In una denuncia viene ricostruita l'agonia del 39enne, fin da piccolo affetto da ritardo mentale. Si parlava di una semplice influenza, ma il malato è deceduto dopo l'asportazione di un pezzo di intestino. Dal racconto emergono forti sospetti su omissioni e malasanità
Disabile di Paternò muore in ospedale a Castel Volturno I familiari: «Non sappiamo cosa è successo a Barbaro»

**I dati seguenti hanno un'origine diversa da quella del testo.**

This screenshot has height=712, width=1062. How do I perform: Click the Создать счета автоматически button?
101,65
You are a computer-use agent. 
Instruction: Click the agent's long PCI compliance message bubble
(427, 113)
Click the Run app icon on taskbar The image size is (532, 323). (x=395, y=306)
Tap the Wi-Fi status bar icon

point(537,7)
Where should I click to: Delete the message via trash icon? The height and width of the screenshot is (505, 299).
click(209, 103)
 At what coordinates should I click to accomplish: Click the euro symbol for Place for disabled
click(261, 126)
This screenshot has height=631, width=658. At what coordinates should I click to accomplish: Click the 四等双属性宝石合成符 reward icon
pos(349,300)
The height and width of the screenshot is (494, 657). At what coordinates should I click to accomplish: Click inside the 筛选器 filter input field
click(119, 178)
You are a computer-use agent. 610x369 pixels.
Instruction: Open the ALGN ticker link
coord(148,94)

«Vorremo capire di cosa è morto Barbaro. Nessuno ci ha spiegato alcunché. Vorremmo saperecosa è successo e individuare eventuali colpe mediche e omissioni». A parlare è l’avvocato Giovanni Trischitta, il legale cui si è affidata la famiglia Messina, residente nel quartiere Ardizzone a Paternò, per avere giustizia. Barbaro Messina, 39 anni, è deceduto lo scorso 22 settembre all’ospedale di Castel Volturno, nel Casertano. L’avvocato ha presentato una denuncia alla procura di Santa Maria Capua Vetere.
«La morte di Barbaro è sospetta – spiega Trischitta – anche perché ai familiari sono state fornite diverse spiegazioni sulle cause del decesso: prima si sarebbe trattato di un’influenza, successivamente viene fuori l’ipotesi di un attacco cardiaco. Infine si viene a sapere che i medici hanno dovuto asportare metà intestino». Fin da piccolo il 39enne era affetto da un ritardo mentale grave con disturbi del comportamento. Così, da quando aveva cinque anni, Barbaro Messina ha vissuto ricoverato ein soggiorno diurno e notturno in varie strutture sanitarie autorizzate. Il paternese si trovava a Castel Volturno dal luglio del 2012, in un centro specialistico.

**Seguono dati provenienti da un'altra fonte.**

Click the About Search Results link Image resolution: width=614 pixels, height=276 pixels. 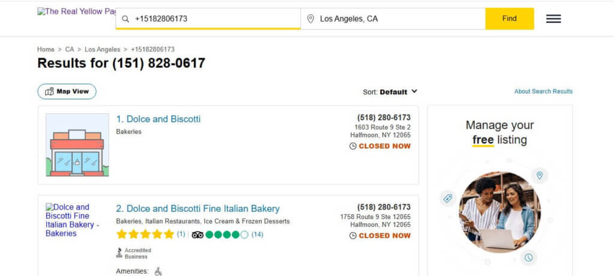543,91
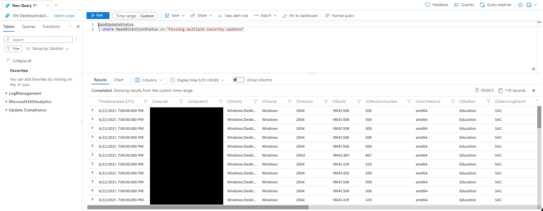The image size is (543, 211).
Task: Expand the Update Compliance tree node
Action: pyautogui.click(x=6, y=110)
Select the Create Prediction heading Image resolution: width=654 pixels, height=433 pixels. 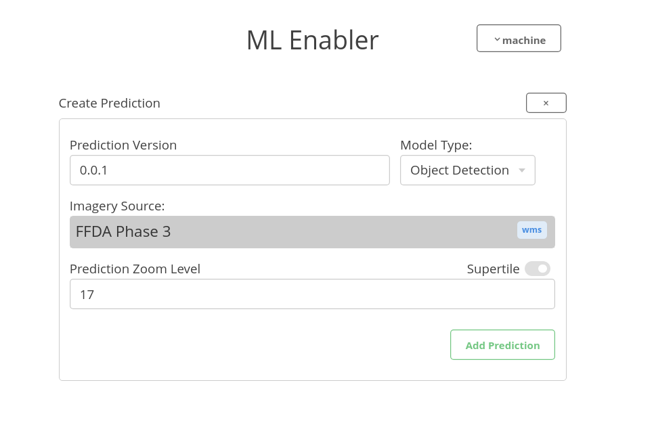(109, 103)
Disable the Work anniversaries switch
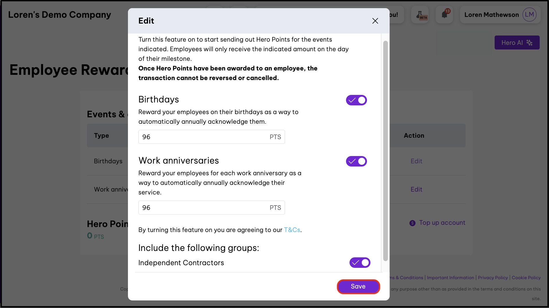Screen dimensions: 549x308 [356, 161]
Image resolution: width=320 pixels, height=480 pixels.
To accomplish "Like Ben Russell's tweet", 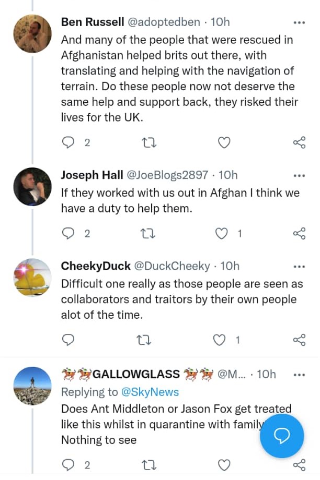I will (x=224, y=142).
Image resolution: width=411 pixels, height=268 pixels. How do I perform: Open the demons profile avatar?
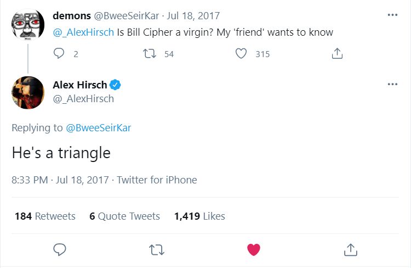point(28,23)
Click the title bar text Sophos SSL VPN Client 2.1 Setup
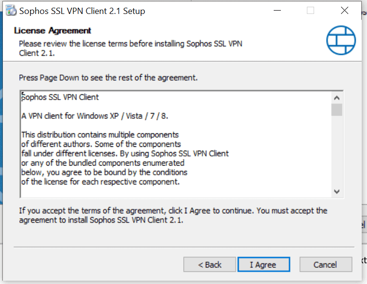 pyautogui.click(x=82, y=11)
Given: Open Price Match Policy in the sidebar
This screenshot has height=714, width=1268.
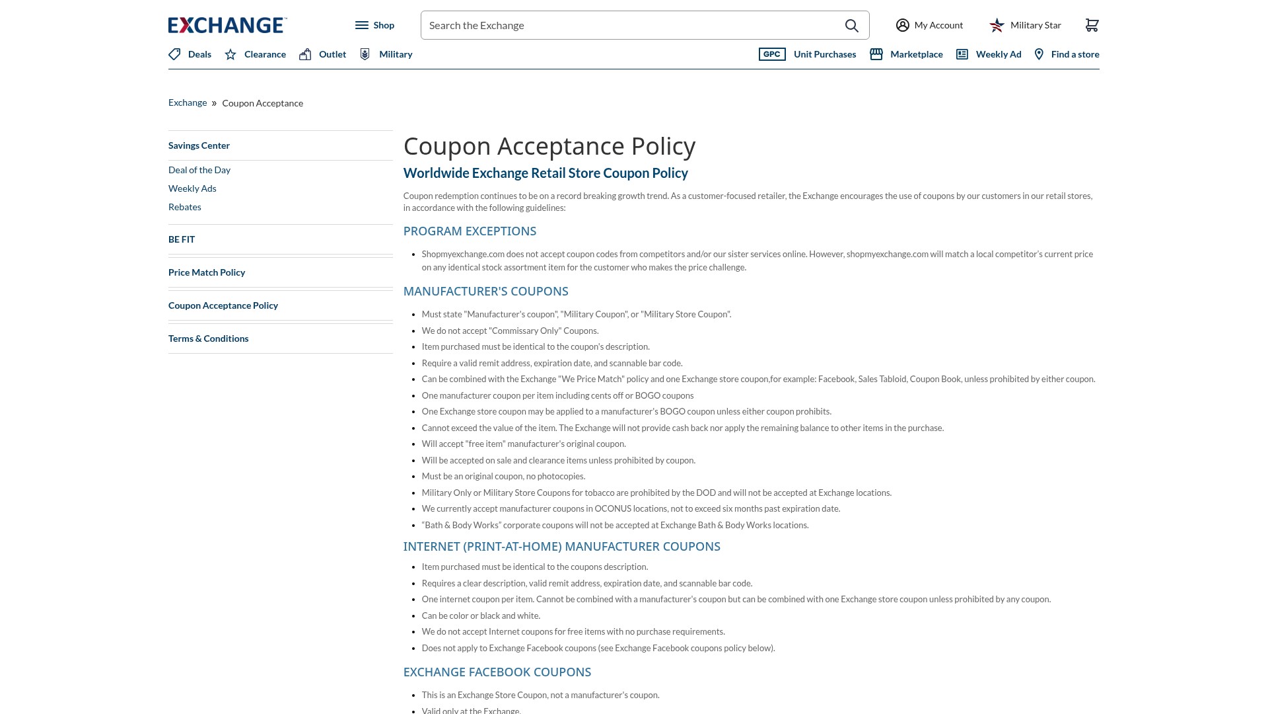Looking at the screenshot, I should 207,272.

La denuncia presentata dai Messina permette di ricostruire quello che è accaduto negli ultimi giorni di Barbaro. Secondo i familiari, la «tragedia» del 39enne ha inizio mercoledì 19 settembre. La madre, Giuseppa Valenti, telefona come sempre fatto al centro – si legge – ma gli viene riferito che era impossibile passargli il figlio perché affetto da quanto pare da vomito e febbre alta. L’operatore della struttura avrebbe comunque parlato al telefono di «semplice raffreddore». La donna richiama l’indomani, eppure, ancora una volta, dalla struttura tagliano corto, assicurando però che Barbaro si era «ripreso dalla febbre e normalizzato».

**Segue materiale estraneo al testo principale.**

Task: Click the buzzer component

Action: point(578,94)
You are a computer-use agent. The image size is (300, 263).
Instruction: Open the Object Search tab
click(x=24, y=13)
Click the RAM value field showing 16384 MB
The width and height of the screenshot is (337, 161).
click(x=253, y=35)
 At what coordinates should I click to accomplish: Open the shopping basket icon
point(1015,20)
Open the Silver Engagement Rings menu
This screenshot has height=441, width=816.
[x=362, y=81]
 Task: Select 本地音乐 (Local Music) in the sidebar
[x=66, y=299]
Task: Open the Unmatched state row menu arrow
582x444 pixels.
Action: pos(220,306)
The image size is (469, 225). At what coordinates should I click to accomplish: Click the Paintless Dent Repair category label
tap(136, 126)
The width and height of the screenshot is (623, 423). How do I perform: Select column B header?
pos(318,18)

La situazione precipita in serata. Intorno alle 22.30 arriva in casa Messina una telefonata da Castel Volturno: Barbaro era stato ricoverato in ospedale. La famiglia doveva recarsi in Campania «per apporre la firma per un intervento urgentissimo da effettuare al figlio, a causa di un arresto cardiaco». Il padre e la madre del disabile, accompagnati da altri due congiunti, partono in auto in piena notte e giungono a Castel Volturno intorno alle 8 del 21 settembre. Una volta in ospedale, però, la firma non serviva più: «Veniva riferito -si legge ancora nella denuncia – che l’intervento era già stato eseguito e che non si poteva entrare a far visita al ragazzo: quadro clinico di di Barbaro era grave». Sarebbero stati due medici a comunicare dell’avvenuta asportazione di metà intestino: «La situazione era “grave, grave, grave, grave” e non si aveva alcuna certezza del buon esito, forse Barbaro non sarebbe riuscito a superare l’intervento». Nel pomeriggio, uno dei due sanitari avrebbe aggiunto un preoccupante dettaglio: «Se avessero portato il paziente in ospedale un po’ prima non ci sarebbe stata la stessa gravità nelle sue condizioni».
Venerdì 22 settembre, subito dopo le 12, i timori dei medici si concretizzano e viene comunicata ai familiari la morte del 39enne. La denuncia si sofferma su un dettaglio della mattina del 21 settembre, quando i due genitori incontravano davanti all’ospedale un operatore della struttura dove Barbaro era ospite. Sarebbe stato quest’ultimo a raccontare che «La residenza, il giorno prima, aveva chiamato l’ambulanza ma i sanitari, appena arrivati, si rifiutavano di portare in ospedale Barbaro Messina perché conoscevano il soggetto e per loro era una questione di psichiatria». In realtà, secondo la ricostruzione dell’operatore, il disabile riferiva di «un forte dolore all’addome». In ospedale, alla fine, Barbaro sarebbe arrivato con un’autovettura del centro specializzato entrando «e da solo, senza alcun aiuto di barella o altro».